Commentary by Bernice L. Hausman, Ph.D., Professor, Department of English; coordinator of the undergraduate minor in Medicine and Society, Virginia Tech.
In answer to a listserv question about how professors of English might benefit from interaction with health care professionals:
I think one real benefit is widening the range of impact for English studies. Even our English majors can sometimes not see the importance of their knowledge and their competencies in the larger world, and often we can only suggest to the best of them that they go to graduate school to become like us. But undergraduates in English who are educated in the medical humanities begin to see places for themselves in the policy world, in public health, and in other careers in health care. That is one specific tangible benefit.

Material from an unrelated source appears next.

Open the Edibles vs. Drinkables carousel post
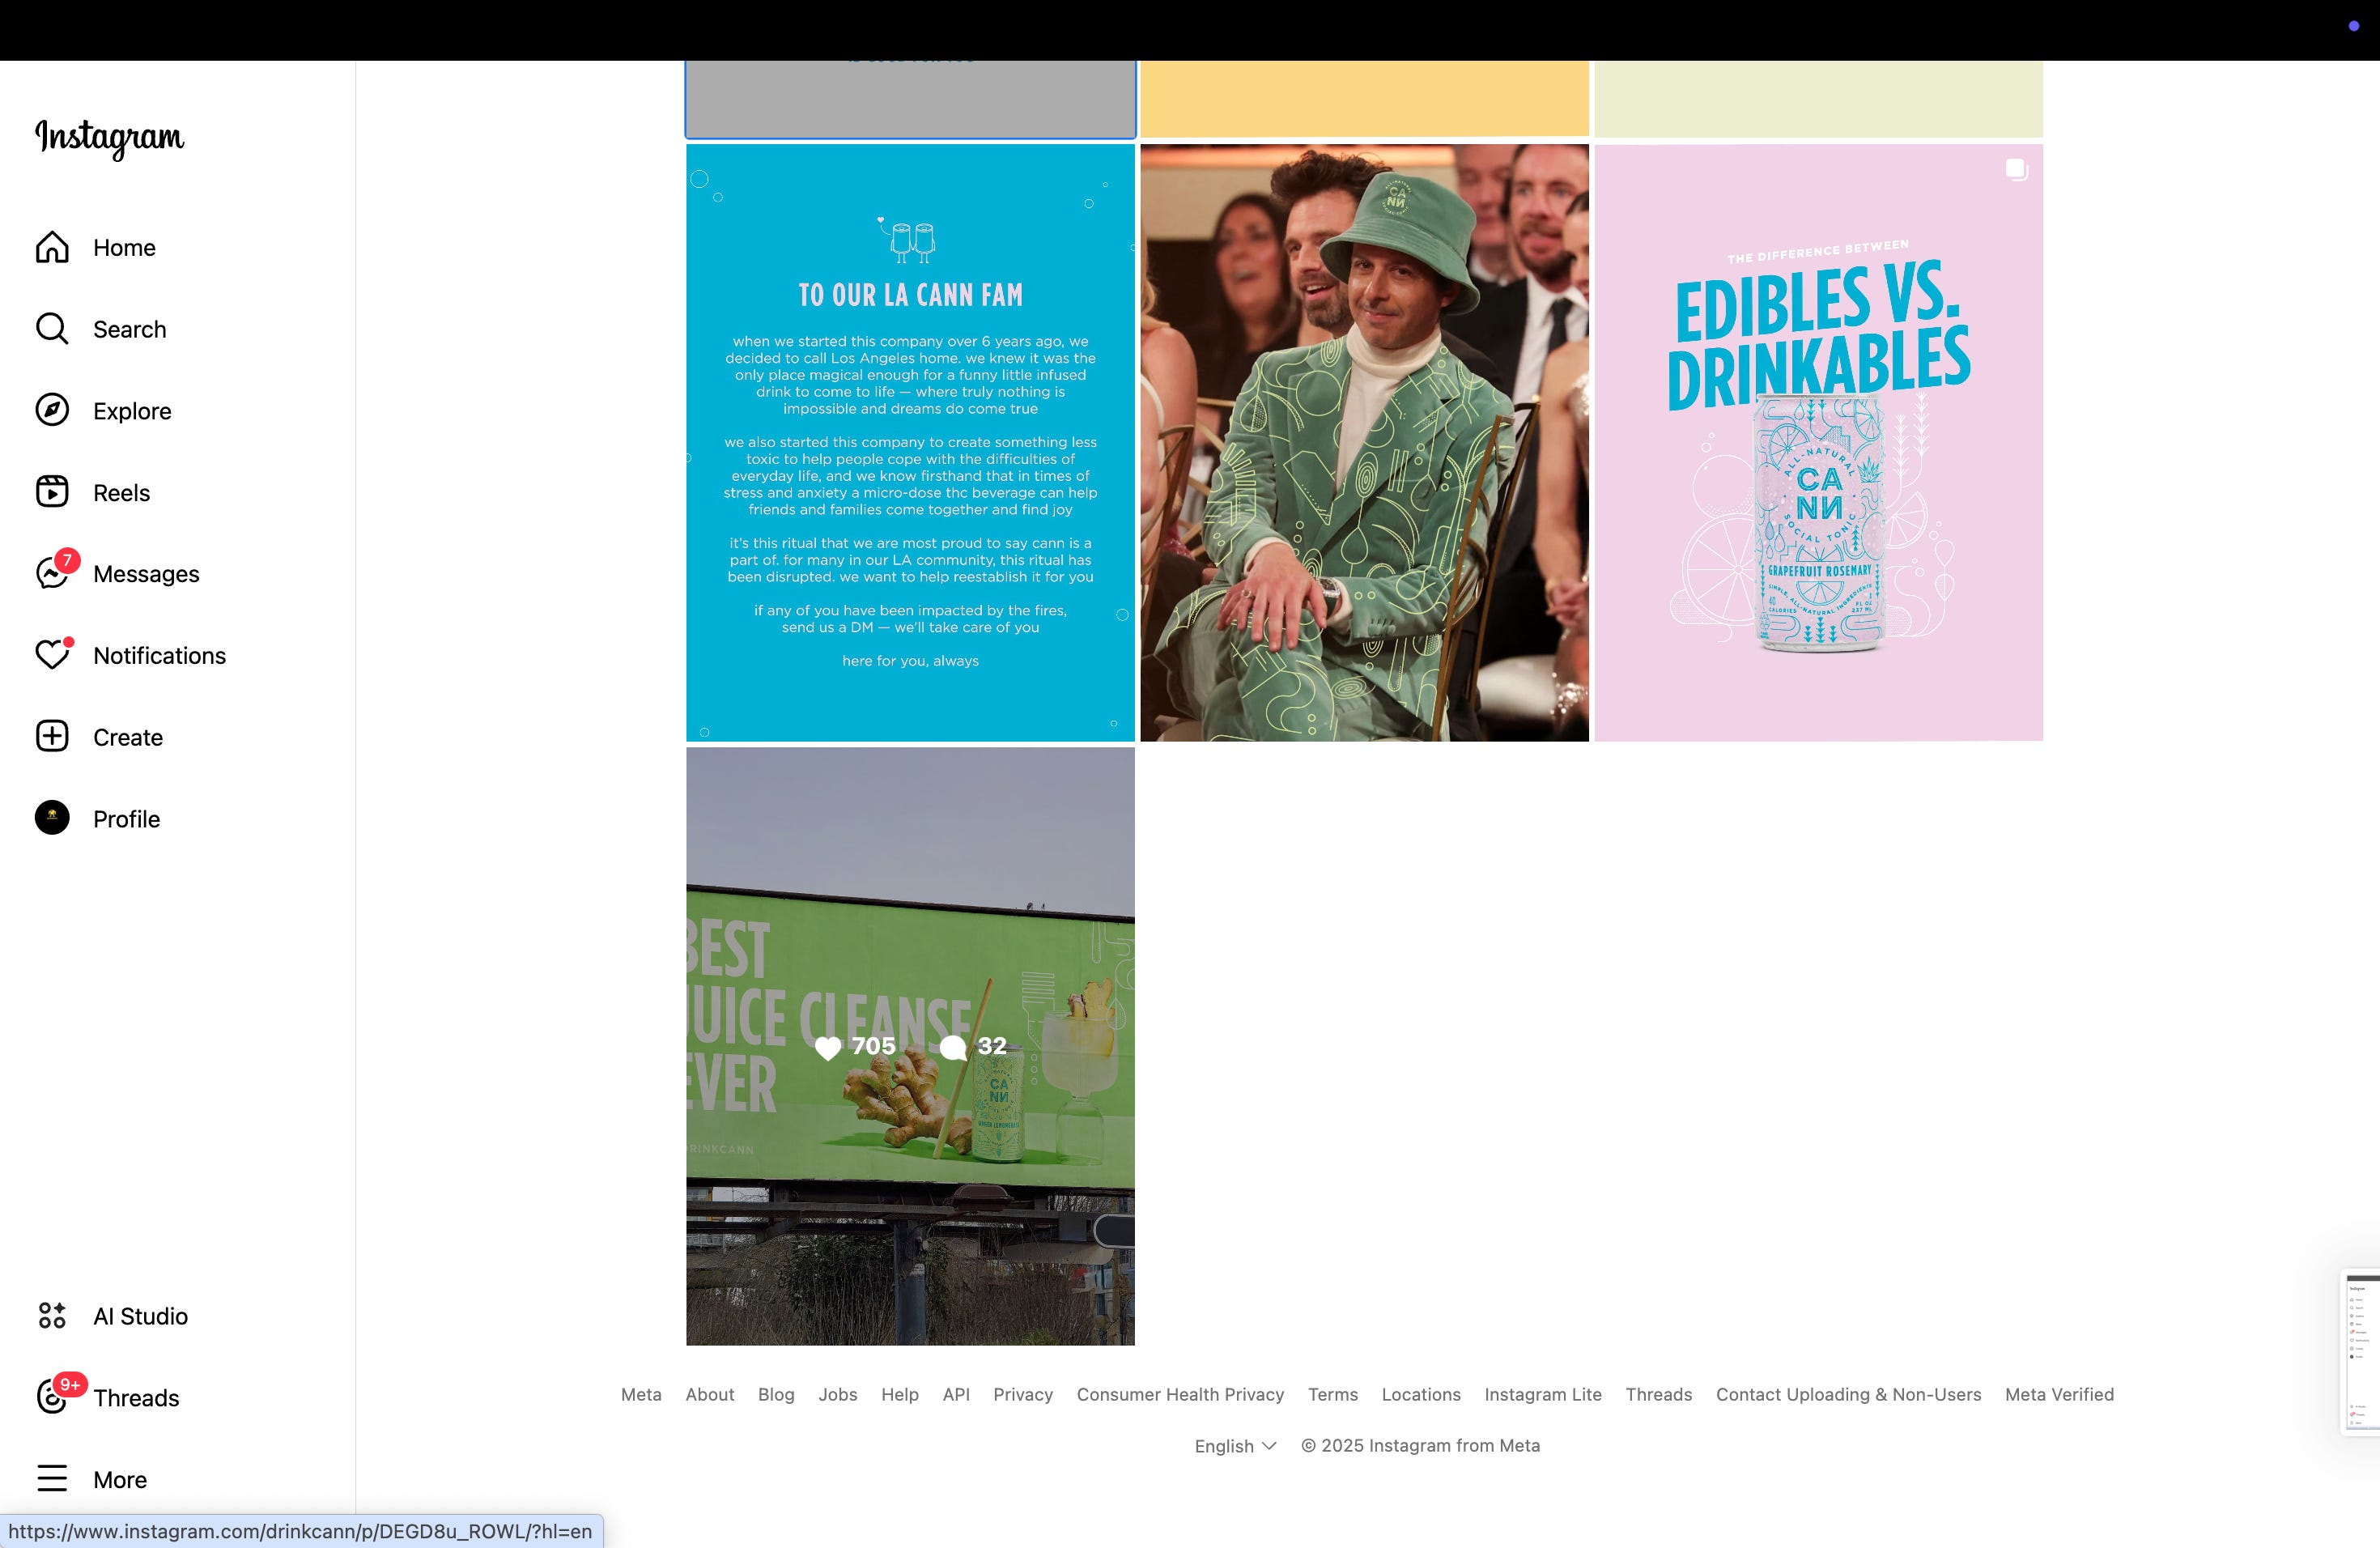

Another benefit is widening our own sense of efficacy as faculty. We have much to offer in terms of interpreting medical discourses in the contemporary world. Susan Sontag first noted in 1977 that all experiences of cancer are metaphorized into "fights" or "battles." That terminology rages on, and impacts cultural and medical thinking and practice about cancer. Our engagement with these issues and dissemination of our ideas in the public sphere is important, and it is an often neglected element of our scholarly practice. Engagement with physicians is one place to start.
Finally, we can benefit from collaborative funding endeavors. I am currently leading a research group studying discourses of vaccine refusal. As head of a multimodal team that includes faculty (humanities and public health), graduate students, and undergraduates, I find the research synergies energizing. In addition, we are going to submit a funding proposal to the NIH or CDC concerning the social and cultural contexts of vaccine refusal. Working with physicians and other health care professionals would only strengthen our proposal. Such research projects are intellectually and socially valuable, and can potentially bring in much needed funds to humanities departments increasingly strapped for operating funds and graduate student stipends.